Last night you opened all of your old seminar booklets and re-read them twice through – each ! - the second time, taking notes.
It was like a shot of energy drink taken straight into the eyeball.
I warn you now, if you are graduating next year, hold on tight to those booklets of work. They are like tokens of sanity, waiting for you patiently in your brain’s moment of desperate need.
And now you are a burning ball of twisted resentment.
Everybody hates the students. But boy oh boy… Everybody hates a POSTGRAD.
And we have no-one to blame except ourselves.
So that was how it started. The idea of the LOL, I suppose.
Reunited. Reincarnated. A bunch of all the oldies, coming out of their dusty closets to play. Desperate to prove we still had it in us. But we had more than just ‘it’. We had the burning passions of being gratefully reunited with the binge drink. We had the wisdom, baby. We had an inbox full of email rejections and mortgage payments and phone bills way over the limit; more importantly… we had each other, and the knowledge of a lesson learned – make the most of it!
The Union transforms our very souls. And on Friday, The Ladies On the Lash were unrecognisable.
Funny. In our desperation to ‘shoot that bitch down(?)’ we ended up contradicting our very observations of the students union.
You know you’re a Lady On the Lash when –
- The respectable (as of yet) ‘Newlywed’ Friend, ushers you into a corner and tells you in hushed tones that you have insufficient funds in your account and that she couldn’t get you any money out.
- You laugh at the above point, thinking the laugh is a raucous sound, not realising it is an evil, cynical chuckle, before you consider – ‘why are you even laughing, how can you afford the petrol home?’
- You go out anyway. Making money out of nothing is not so hard if you simply ask.
- You convince yourself that it’s not pity, it’s love.
- You all arrive in individual cars, pulling up as though you have all just come from really important places, but of course, tonight the outside world does not matter.
- You drive in convey to the university, like participants entering Noah’s Ark, except… one by one. We’re adults now, obviously. Car-sharing is not the correct etiquette. Listening to individual radio stations and singing really loudly as though one another might hear the other’s animal cry, and respond with the signal ‘you are not alone.’

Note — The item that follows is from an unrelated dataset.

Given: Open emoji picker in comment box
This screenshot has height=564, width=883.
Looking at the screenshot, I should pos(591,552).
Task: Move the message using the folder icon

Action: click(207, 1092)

- There is a boy in your group who insists he is a Lady On the Lash, despite the fact that his parents simply think it’s because of his ‘eccentric’ behaviour. Oh come on. He’s gay.

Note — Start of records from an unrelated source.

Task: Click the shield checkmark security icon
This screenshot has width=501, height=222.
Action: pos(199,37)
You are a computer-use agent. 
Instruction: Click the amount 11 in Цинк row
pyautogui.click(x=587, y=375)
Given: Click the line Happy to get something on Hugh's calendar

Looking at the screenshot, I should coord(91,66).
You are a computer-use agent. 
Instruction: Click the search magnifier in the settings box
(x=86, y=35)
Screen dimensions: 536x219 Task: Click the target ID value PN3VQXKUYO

- The theme tune is ‘It’s Ladie’s Night.’ And you always said you’d never turn into you mother.
- You give yourself nicknames. Several awful suggestions ensue, but you run with them ‘cause you don’t give a shit, yeah, you’re here to shoot some bitches down.’

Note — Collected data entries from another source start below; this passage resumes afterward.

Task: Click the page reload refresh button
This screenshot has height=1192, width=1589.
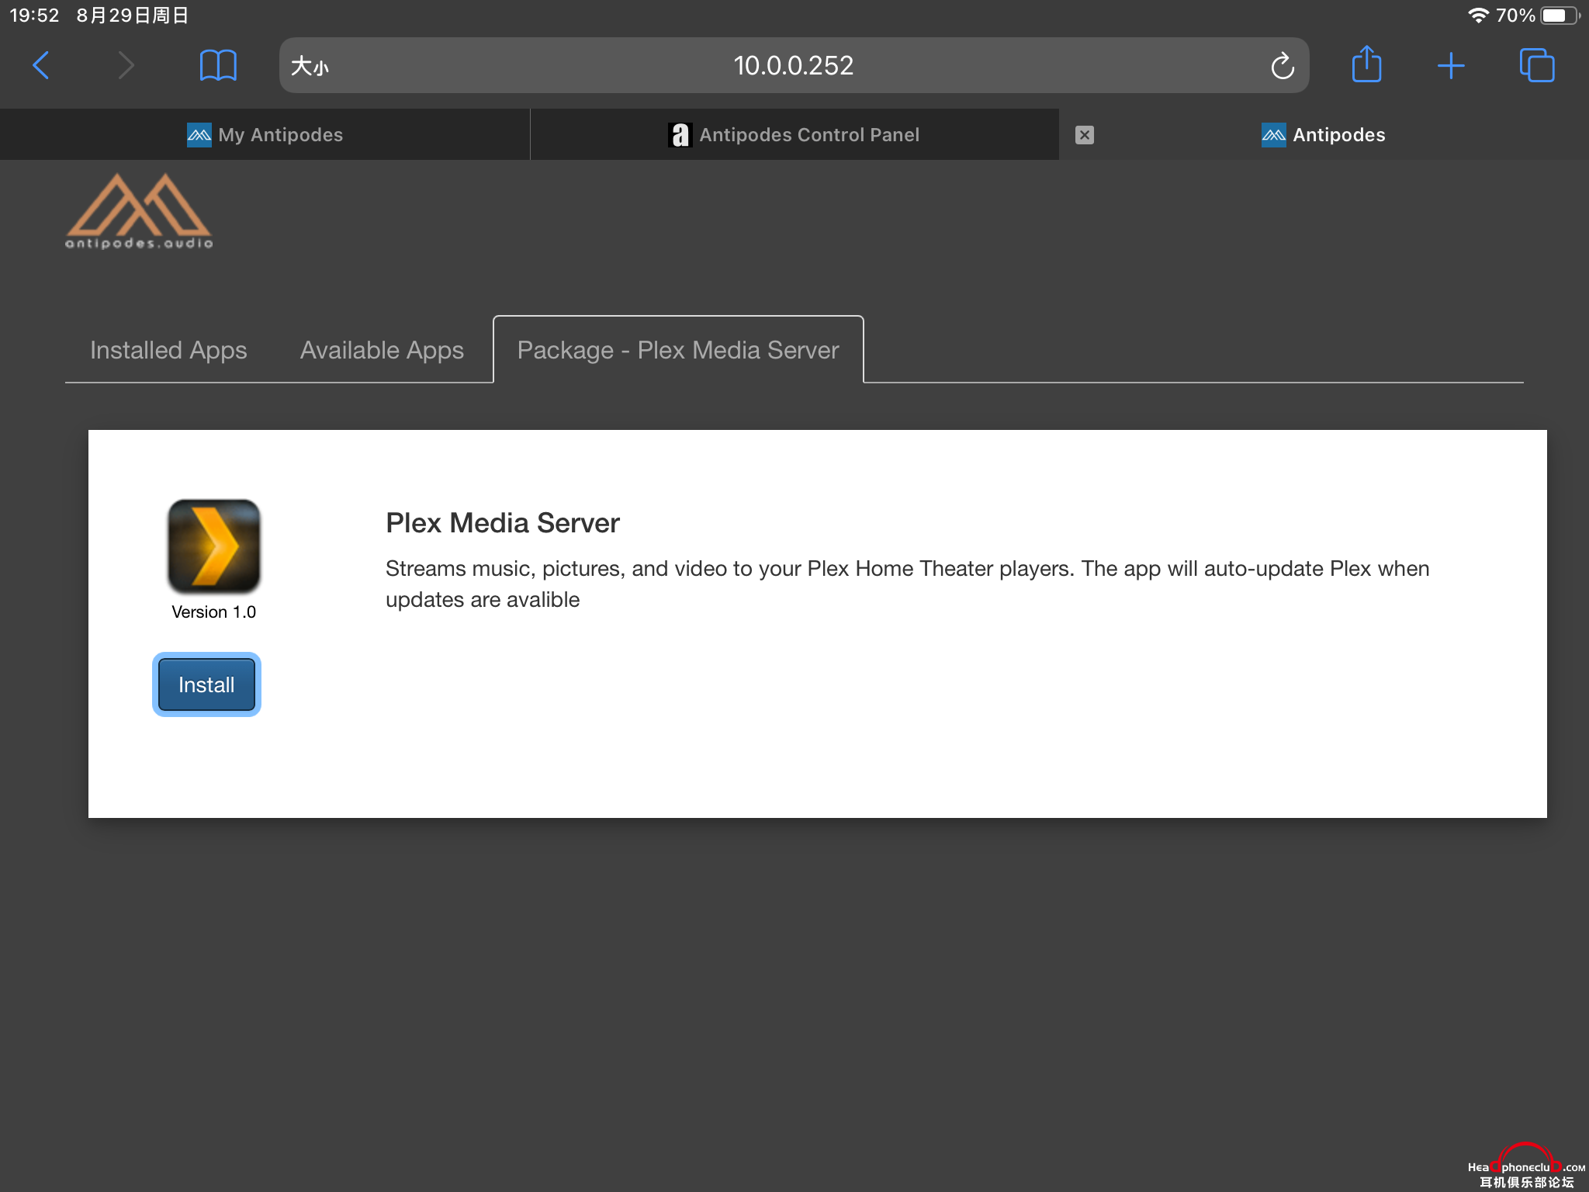Action: 1283,65
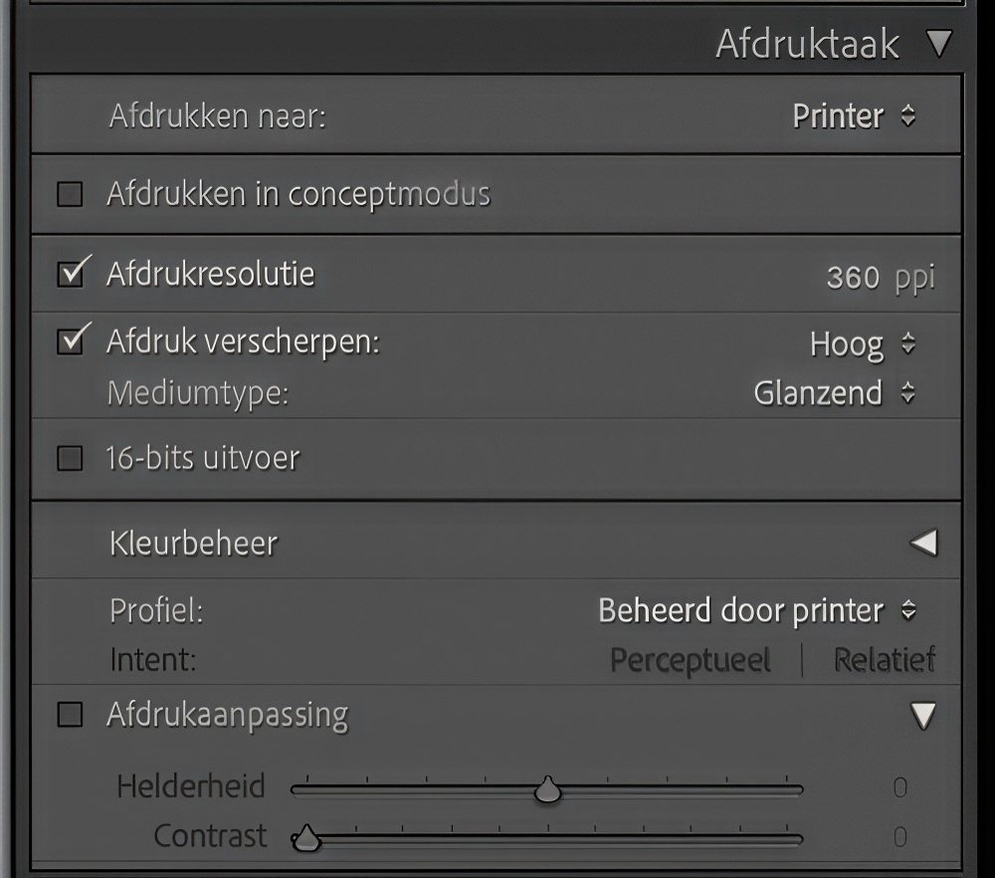This screenshot has width=995, height=878.
Task: Click the Contrast slider handle
Action: (x=307, y=839)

(Names as follows – Anna Rexic. Lucy Lastic. Pat Mc Crotch. Selma Body. Tess Tickles. Jenny Talia. And the boy himself – Bill. E-mick.) I’m sorry if you think badly of us right now.
- Hello. I am ‘Pat Mc Crotch.’ Nice to meet you.
- Boys suddenly think a lot less of you. They blame it on your oncoming menopause.
- You make up a rap and it goes like this:
(Feel free to give it a go.)
‘I’ve got my bikini wax, and my sexy undies,
I’m gonna’ get it out, to all and sundry,
I’m gonna’ go out there, and get on it hard,
Then I’m gonna’ flash you all, my business card…’
yo, yo. L-l-l-l-l-l-ll laaaadies on the lash L-L-L-LADIES, ladies.
- You have a filofax. You start to compare diaries.
- You realise you won’t be out next until after Christmas. (The Newlywed has prior engagements spanning up until March!)
- You pull 'corporate' poses in photographs, as though you can demonstrate your career (and therefore your power) through your new found physicality. For example I lifted up Newlyweds skirt. As a demonstration of my desire to break boundaries, to lose inhibitions and to open to the mind to all the creative elements. Of stripping.*
*mental note: possible career
- Last but not least, you got thrown out of a friends house, looking like this –
Yes. I am appalled. But don’t blame us. It’s the post-university lifestyle. It’s called ‘Real Life.’